Capítulo 8: Un momento de gracia

El escenario es este: un polideportivo lleno hasta la bandera, lleno de banderas de Cataluña, esteladas y demás insignias dentro de una corrección política más que impostada. La gran mayoría son octogenarios burgueses. También hay jóvenes con camisas muy bien planchadas que sostienen pancartas y vociferan eslóganes nacionalistas. Cerca de la entrada hay un puñado de periodistas, con sus cámaras y sus libretas, con sus caras de hombre curtido y sus poses de mujer fatal. Enfrente, en el lado opuesto, se levanta el escenario, vigilado por unos hombres trajeados que lo dominan todo desde su posición. Y en una gran pantalla, a todo volumen, se proyectan los videos musicales del momento, desde Manel hasta Cali & el DanDee. No piensen que esto pasa sólo aquí: pasa en casa de todos. Nada se sale de un orden preestablecido.

—¿Eres nuevo?
—¿Cómo?
—¿Que si eres nuevo, en la campaña?
—No, estoy sustituyendo a alguien...
—¿A quién?
—A... A una chica, no sé.
—¿Claudia?
—Sí, no sé. Supongo.
—¿Claudia, de El Imparcial?
—Sí, de El Imparcial, sí.
—Yo soy Jordi, cámara de Tele3.
—Encantado. Yo soy Alberto.

Crece el voceo cerca de la entrada. Suena la himno de campaña de CiU. Las banderas se agitan con más fuerza. Aplausos, lemas a pleno pulmón, trompetas, el Apocalipsis según San Juan.

—¿Y qué le ha pasado?
—¿Qué?
—¿Que qué le ha pasado?
—¿A quién?
—¡A Claudia!
—¡Ha muerto!

El tal Jordi se queda blanco como la leche y pierde la oportunidad de conseguir una buena toma. Mas se abre paso entre una multitud más o menos controlada a base de abrazos, apretones de manos y sonrisas. Tiene una buena sonrisa, eso hay que reconocerlo. Y hay que reconocer que está hecho para esto. Se mueve con una gracia inusual en este lodazal que es la política. Es como George Clooney cruzando la alfombra roja. Es una estrella. Su maniera me hipnotiza y casi no me doy cuenta de que lo tengo a dos pasos, de que estoy en su trayectoria, de que hay muchas posibilidades de que sus guardaespaldas me tiren al suelo de un elegante empujón. Pero no. Sus guardaespaldas me rodean, casi sin mirarme, casi como si no existiera, y de repente tengo a Mas cara a cara, con su sonrisa, con su mirada de plomo. Me mira, me sonríe, me da la mano y me dice:

 —Tu también la has recibido, ¿verdad?

Y se va, sigue su camino triunfal hacia el escenario, con los brazos en alto, entre vítores y banderas. Uno de esos tipos trajeados me saca de mi pasmo al alcanzarme un trozo de papel doblado, una servilleta mal recortada en la que parece que hay algo escrito.

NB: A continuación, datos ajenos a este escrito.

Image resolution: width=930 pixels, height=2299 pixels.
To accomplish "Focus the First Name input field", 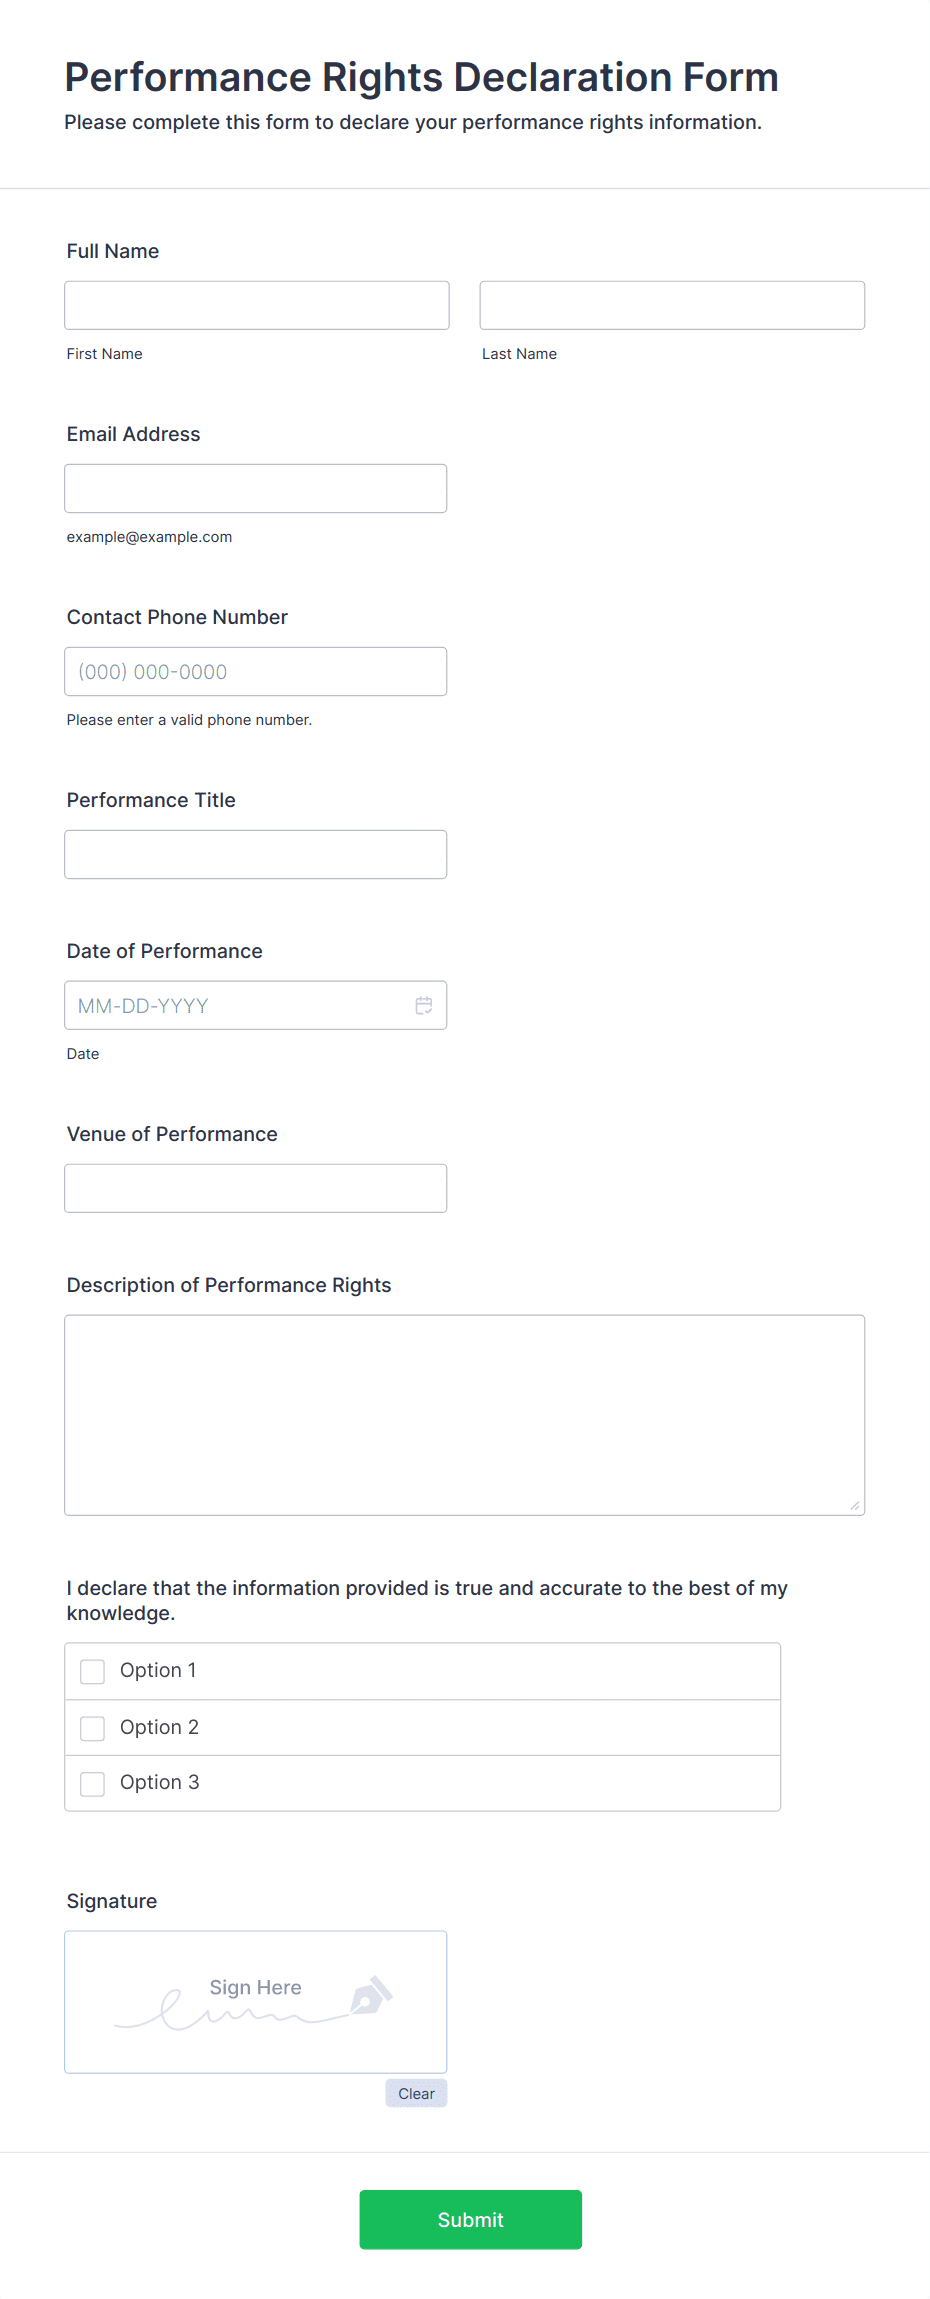I will tap(257, 305).
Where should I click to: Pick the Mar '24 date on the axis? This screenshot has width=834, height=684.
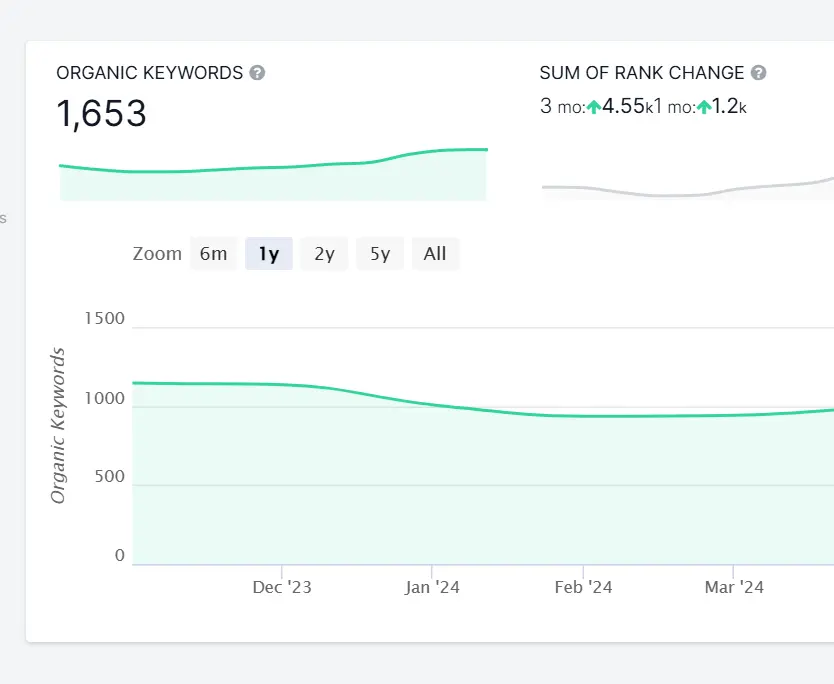734,587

—El domingo. A las ocho. En Còrsega.

Cuando era joven, y perdone la divagación, yo iba bastante de bares y discotecas. Aunque ni mas ni menos que la media, supongo. Mucho alcohol adulterado, resacas, sudor, días sin mañana. A menudo me preguntaba qué hacía yo allí; a todos nos ha pasado. Solía preguntármelo sentado en alguna esquina del local, en algún hueco más o menos abandonado. Desde allí miraba a la gente bailar, beber, besar. Y la música comenzaba a sonar lejana y un poco a hueco, como atenuada por una membrana invisible que me separaba de esa suciedad. Y yo estaba limpio y lo veía todo con una luz nueva y clara, y todo tenía solución en ese momento de gracia.

Bien, pues ahora me siento un poco así.

Comienza el mitin y yo me voy. Sé que tengo que escribir un artículo, que lo normal sería quedarse. Pero no hace falta. Sé exactamente lo que va a suceder. Sé incluso quién va a ganar estas elecciones.

Despliego el trozo de servilleta. Pone: PUERTA AL SÓTANO.